### [DATA FOR THE TASK]

········

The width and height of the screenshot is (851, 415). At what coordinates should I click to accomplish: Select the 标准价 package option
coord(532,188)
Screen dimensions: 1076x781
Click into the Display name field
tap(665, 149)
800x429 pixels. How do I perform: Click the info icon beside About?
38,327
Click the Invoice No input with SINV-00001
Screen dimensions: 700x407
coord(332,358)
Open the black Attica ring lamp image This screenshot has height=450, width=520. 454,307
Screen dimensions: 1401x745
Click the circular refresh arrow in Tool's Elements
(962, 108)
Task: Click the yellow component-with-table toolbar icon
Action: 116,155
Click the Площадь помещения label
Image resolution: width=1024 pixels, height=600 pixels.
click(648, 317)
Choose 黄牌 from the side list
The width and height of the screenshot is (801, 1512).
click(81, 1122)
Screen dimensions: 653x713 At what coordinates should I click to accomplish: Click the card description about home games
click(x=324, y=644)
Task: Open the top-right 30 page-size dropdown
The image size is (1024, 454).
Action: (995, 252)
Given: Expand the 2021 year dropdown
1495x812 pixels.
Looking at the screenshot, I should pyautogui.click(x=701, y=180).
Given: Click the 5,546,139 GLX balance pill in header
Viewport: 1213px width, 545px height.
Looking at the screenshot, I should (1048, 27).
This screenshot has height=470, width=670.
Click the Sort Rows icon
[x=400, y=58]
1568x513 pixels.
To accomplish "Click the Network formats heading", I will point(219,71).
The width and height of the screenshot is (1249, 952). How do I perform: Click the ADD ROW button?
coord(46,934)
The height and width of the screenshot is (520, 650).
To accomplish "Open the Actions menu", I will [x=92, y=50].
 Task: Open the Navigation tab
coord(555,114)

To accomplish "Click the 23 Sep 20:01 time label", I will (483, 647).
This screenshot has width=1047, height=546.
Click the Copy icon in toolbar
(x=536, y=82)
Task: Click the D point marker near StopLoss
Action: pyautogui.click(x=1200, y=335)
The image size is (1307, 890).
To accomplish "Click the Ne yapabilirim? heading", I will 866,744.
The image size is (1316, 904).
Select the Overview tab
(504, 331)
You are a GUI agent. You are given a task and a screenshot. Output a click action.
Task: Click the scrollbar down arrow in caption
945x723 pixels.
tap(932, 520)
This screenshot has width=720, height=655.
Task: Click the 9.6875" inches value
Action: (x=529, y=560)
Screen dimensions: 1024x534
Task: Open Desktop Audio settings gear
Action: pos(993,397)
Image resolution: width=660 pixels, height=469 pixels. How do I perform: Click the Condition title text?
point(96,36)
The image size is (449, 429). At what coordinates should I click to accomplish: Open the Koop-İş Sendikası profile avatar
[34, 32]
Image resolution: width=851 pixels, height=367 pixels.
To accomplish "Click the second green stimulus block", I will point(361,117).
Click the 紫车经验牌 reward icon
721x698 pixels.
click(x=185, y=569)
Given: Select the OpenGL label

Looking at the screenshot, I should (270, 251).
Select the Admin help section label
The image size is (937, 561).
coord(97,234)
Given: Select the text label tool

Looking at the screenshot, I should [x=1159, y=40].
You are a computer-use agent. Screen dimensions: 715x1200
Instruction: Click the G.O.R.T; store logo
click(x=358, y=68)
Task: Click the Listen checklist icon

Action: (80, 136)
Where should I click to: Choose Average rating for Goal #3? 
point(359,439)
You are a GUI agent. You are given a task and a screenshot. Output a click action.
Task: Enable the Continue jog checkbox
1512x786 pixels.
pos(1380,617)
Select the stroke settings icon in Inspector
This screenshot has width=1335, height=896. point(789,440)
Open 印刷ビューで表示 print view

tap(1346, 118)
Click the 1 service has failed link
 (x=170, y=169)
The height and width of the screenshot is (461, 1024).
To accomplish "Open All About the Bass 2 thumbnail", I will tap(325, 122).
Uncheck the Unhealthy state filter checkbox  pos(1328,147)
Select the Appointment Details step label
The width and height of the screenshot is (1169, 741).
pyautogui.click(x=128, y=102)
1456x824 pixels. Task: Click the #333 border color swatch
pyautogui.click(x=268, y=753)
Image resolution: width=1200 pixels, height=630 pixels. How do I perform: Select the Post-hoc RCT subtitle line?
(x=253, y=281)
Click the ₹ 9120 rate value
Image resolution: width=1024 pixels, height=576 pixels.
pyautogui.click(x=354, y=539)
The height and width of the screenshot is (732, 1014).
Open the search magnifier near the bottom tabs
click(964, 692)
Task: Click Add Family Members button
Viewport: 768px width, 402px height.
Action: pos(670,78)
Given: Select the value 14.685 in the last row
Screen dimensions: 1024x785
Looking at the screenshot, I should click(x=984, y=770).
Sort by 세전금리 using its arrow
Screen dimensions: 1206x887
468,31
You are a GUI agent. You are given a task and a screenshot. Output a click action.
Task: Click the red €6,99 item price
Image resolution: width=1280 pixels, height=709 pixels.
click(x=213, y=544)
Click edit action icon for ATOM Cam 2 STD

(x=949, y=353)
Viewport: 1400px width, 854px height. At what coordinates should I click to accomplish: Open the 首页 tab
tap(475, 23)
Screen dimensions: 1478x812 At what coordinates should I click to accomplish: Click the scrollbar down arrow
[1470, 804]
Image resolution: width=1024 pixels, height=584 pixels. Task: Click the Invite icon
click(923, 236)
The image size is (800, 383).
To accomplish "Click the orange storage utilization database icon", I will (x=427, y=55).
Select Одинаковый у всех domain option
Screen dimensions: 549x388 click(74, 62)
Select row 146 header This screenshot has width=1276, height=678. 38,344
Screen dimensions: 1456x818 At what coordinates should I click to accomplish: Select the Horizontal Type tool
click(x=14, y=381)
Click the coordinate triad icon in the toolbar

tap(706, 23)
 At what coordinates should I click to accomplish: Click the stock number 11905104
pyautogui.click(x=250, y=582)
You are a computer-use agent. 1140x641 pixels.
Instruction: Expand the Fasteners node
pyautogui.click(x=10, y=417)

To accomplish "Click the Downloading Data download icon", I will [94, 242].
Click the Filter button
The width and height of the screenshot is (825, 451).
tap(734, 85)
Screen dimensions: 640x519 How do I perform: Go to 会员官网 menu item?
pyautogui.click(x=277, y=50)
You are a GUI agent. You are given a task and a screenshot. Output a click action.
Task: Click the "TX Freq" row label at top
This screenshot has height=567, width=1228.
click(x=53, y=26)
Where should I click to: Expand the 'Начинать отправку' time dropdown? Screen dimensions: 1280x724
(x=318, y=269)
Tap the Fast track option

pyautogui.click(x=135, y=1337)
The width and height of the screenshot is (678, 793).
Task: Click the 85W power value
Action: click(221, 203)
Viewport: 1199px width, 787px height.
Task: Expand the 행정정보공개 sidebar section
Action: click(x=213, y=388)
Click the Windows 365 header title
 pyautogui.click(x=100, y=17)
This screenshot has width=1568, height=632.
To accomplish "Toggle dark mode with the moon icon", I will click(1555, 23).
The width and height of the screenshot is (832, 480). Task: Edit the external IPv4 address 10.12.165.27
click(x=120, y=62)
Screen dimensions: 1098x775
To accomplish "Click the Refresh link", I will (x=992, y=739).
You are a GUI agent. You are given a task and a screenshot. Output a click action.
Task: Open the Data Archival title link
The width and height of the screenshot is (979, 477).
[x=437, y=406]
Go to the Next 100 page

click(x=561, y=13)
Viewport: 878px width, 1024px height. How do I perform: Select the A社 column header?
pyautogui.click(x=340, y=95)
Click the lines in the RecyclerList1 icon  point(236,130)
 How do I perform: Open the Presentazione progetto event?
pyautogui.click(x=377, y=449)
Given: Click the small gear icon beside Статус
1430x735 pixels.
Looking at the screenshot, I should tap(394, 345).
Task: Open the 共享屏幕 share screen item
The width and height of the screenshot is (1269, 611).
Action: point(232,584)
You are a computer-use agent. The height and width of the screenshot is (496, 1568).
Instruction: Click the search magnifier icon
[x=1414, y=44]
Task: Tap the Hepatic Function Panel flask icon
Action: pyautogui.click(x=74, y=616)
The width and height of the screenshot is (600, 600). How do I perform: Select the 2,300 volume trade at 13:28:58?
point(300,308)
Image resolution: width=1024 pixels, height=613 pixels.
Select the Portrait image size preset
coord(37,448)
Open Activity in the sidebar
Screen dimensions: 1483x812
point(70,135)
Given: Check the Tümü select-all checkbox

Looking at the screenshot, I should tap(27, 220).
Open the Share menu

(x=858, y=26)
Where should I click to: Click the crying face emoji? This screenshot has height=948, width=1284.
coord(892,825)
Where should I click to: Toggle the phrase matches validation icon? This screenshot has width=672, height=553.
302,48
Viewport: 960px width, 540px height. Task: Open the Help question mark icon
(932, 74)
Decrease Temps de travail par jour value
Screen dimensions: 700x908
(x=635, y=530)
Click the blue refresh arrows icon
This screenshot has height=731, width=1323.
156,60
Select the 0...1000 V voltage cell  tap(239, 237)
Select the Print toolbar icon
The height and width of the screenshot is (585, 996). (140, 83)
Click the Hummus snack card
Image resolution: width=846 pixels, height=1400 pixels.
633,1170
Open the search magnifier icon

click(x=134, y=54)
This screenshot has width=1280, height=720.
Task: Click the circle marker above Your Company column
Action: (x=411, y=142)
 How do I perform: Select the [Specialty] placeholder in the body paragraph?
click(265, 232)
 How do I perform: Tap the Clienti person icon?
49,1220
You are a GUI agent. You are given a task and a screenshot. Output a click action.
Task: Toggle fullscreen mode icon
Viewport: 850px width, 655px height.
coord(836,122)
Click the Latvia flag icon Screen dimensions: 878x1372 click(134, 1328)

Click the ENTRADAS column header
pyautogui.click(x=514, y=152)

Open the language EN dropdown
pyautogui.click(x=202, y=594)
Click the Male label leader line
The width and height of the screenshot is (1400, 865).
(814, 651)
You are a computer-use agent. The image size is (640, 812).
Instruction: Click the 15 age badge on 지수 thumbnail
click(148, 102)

········

### [WORK REQUEST]
All lines in the records with the string "heading" should be copied out.

### [YOUR SOLUTION]
To accomplish "Click the Network formats heading", I will point(219,71).
To accomplish "Click the Ne yapabilirim? heading", I will 866,744.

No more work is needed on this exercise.